== Records for this task ==
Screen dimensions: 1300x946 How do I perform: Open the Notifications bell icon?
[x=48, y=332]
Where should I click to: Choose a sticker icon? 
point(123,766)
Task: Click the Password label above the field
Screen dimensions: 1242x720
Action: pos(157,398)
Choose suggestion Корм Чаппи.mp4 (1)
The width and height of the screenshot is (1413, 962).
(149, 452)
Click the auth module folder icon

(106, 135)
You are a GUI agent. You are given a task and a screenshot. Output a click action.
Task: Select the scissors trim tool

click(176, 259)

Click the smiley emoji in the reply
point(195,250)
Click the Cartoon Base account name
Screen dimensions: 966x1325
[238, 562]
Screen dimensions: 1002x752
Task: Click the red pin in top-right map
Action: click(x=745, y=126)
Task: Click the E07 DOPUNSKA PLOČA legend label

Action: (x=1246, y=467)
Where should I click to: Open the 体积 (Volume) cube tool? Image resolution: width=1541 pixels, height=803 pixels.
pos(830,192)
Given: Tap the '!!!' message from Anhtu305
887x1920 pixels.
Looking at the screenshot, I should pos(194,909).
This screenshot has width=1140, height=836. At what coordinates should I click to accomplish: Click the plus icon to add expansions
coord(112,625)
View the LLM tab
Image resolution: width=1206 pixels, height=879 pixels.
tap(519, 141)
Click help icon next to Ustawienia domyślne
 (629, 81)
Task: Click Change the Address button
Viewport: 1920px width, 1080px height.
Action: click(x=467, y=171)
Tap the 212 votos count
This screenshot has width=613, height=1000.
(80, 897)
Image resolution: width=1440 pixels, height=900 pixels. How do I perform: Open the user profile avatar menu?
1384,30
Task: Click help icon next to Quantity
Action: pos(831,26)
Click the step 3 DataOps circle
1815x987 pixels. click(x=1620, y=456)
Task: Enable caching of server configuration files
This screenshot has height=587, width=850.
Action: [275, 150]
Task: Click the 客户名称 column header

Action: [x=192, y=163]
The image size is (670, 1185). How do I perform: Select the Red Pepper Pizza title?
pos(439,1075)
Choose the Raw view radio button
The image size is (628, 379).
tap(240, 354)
===
• _The problem_
Every record in the material above should be set down exactly.

• _Response to this task_
Screen dimensions: 1300x946 How do I perform: Open the Notifications bell icon?
[x=48, y=332]
Where should I click to: Choose a sticker icon? 
point(123,766)
Task: Click the Password label above the field
Screen dimensions: 1242x720
Action: pos(157,398)
Choose suggestion Корм Чаппи.mp4 (1)
The width and height of the screenshot is (1413, 962).
(149, 452)
Click the auth module folder icon

(106, 135)
You are a GUI agent. You are given a task and a screenshot. Output a click action.
Task: Select the scissors trim tool

click(176, 259)

Click the smiley emoji in the reply
point(195,250)
Click the Cartoon Base account name
Screen dimensions: 966x1325
[238, 562]
Screen dimensions: 1002x752
Task: Click the red pin in top-right map
Action: click(x=745, y=126)
Task: Click the E07 DOPUNSKA PLOČA legend label

Action: (x=1246, y=467)
Where should I click to: Open the 体积 (Volume) cube tool? Image resolution: width=1541 pixels, height=803 pixels.
pos(830,192)
Given: Tap the '!!!' message from Anhtu305
887x1920 pixels.
Looking at the screenshot, I should pos(194,909).
This screenshot has width=1140, height=836. At what coordinates should I click to accomplish: Click the plus icon to add expansions
coord(112,625)
View the LLM tab
Image resolution: width=1206 pixels, height=879 pixels.
tap(519, 141)
Click help icon next to Ustawienia domyślne
 (629, 81)
Task: Click Change the Address button
Viewport: 1920px width, 1080px height.
Action: click(x=467, y=171)
Tap the 212 votos count
This screenshot has width=613, height=1000.
(80, 897)
Image resolution: width=1440 pixels, height=900 pixels. How do I perform: Open the user profile avatar menu?
1384,30
Task: Click help icon next to Quantity
Action: pos(831,26)
Click the step 3 DataOps circle
1815x987 pixels. click(x=1620, y=456)
Task: Enable caching of server configuration files
This screenshot has height=587, width=850.
Action: [275, 150]
Task: Click the 客户名称 column header

Action: [x=192, y=163]
The image size is (670, 1185). How do I perform: Select the Red Pepper Pizza title?
pos(439,1075)
Choose the Raw view radio button
The image size is (628, 379).
tap(240, 354)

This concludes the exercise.